Please comment below.
11. Regarding GPS:
A January 14, 2020, article stated:
This week, U.S. Senators Richard Blumenthal, Charles E. Schumer, and Edward J. Markey penned a letter to Google, Apple, and Waze demanding that the manufacturers update their non-truck-specific GPS applications to include commercial vehicle routing information in order to keep truckers off of restricted roads in Connecticut, New York, and Massachusetts.
As a reminder, I named November 8 “Low Clearance Awareness Day” back in 2016.
I offered a certain reward to the first trucker who could prove that his/her Commercial Motor Vehicle-specific GPS unit had directed him/her to a low clearance of less than 13’6″ in the lanes of travel.
To date, no one has submitted the first speck of data about this.
I suspect that trucking companies are not issuing restrictions about which GPS units truckers can use, and that the truckers who have been involved in low clearance accidents are using a GPS unit designed for cars, not large trucks.
Please learn how to use a Motor Carriers Atlas (aka truckers atlas) to navigate around low clearances.
Meanwhile, we read that in response to a Virginia state lawmaker filing “a bill to mandate large vehicles be outfitted with a truck-specific GPS system”… “OOIDA President and CEO Todd Spencer says that an ‘overwhelming majority of CMVs currently have some sort of GPS device'” and that “‘GPS devices are only as good as the information uploaded to them.'”
12. Regarding the economy, trucker income, and trucker wants:
A January 16, 2020, article addresses how truckers can haul “no-freeze freight” in a refrigerated trailer to potentially earn more money in the winter.
“That lack of growth in freight demand, combined with an already weak truck utilization rate, create an outlook for a ‘decidedly lackluster’ 2020, said Avery Vise, FTR’s vice president of trucking” in a January 15, 2020, article.
However, owner-operator are trending “optimistic” for 2020.
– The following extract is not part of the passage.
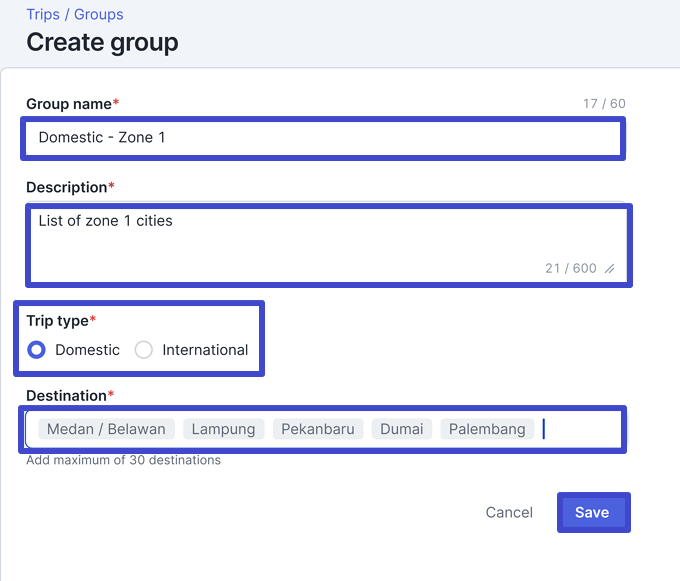The width and height of the screenshot is (680, 581).
Task: Go to the Groups breadcrumb link
Action: (x=99, y=15)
A January 16, 2020, article reported, “A Texas trucking company was ordered to pay nearly $175,000 it owed to drivers in back wages after a U.S. Department of Labor (DOL) investigation found it had misclassified them.”
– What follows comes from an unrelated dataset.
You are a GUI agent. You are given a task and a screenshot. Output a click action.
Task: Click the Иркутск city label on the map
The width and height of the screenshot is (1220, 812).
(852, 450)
A January 11, 2020, article reads:
More than half the truck drivers in a recent survey see their work as only a job with which to pay the bills, almost a third said they would like to get out of the industry, and the majority believe new trucking technology will be used to monitor and control them.
More on this was written here.
13. Regarding electric trucks:
In response to an article about when electric trucks will enter production, I have this question:
Will it ever be practical for an electric truck to carry its own electrical generation device so that it doesn’t need to be “plugged in” to recharge?
Our heartiest congratulations go to the final contenders of the Truckload Carriers Association’s Driver of the Year Contest, for both:
- 2019 Owner-Operator of the Year; and
- 2019 Company Driver of the Year.
According to a January 9, 2020 article: “The winner of each contest, who will receive $25,000, will be announced March 3 at TCA’s annual meeting in Kissimmee, Florida.”
More about this contest was written here.
I look forward to learning who gets which prizes.
My husband Mike and I wish you — and all professional truck drivers — safe travels and lots of money saving opportunities on the road.